[[ AVAILABLE DATA open ]]

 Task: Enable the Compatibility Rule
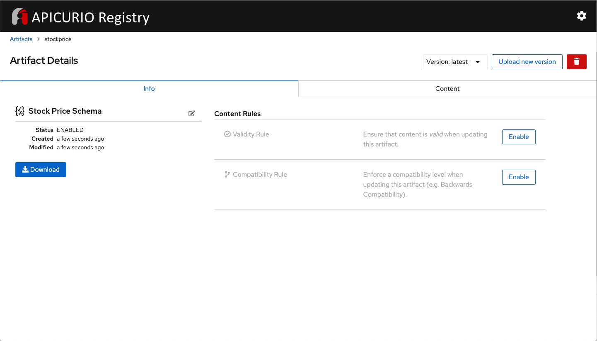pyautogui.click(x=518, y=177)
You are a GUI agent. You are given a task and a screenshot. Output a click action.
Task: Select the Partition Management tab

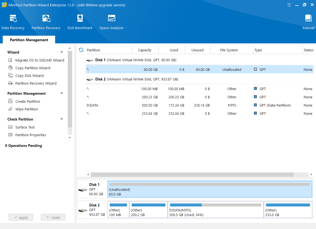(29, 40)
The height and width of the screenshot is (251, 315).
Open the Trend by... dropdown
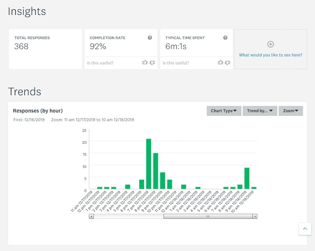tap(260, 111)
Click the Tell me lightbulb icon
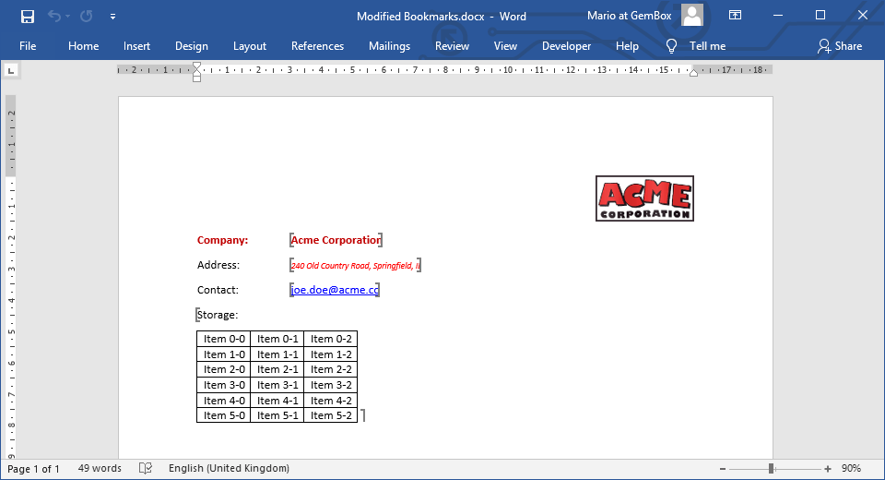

[[ AVAILABLE DATA closed ]]

** YOUR ASSIGNMENT **
Restate the listing above word for word, and skip the pictures.

** PROBLEM SOLUTION **
 Task: Enable the Compatibility Rule
pyautogui.click(x=518, y=177)
You are a GUI agent. You are given a task and a screenshot. Output a click action.
Task: Select the Partition Management tab

(29, 40)
The height and width of the screenshot is (251, 315).
Open the Trend by... dropdown
tap(260, 111)
Click the Tell me lightbulb icon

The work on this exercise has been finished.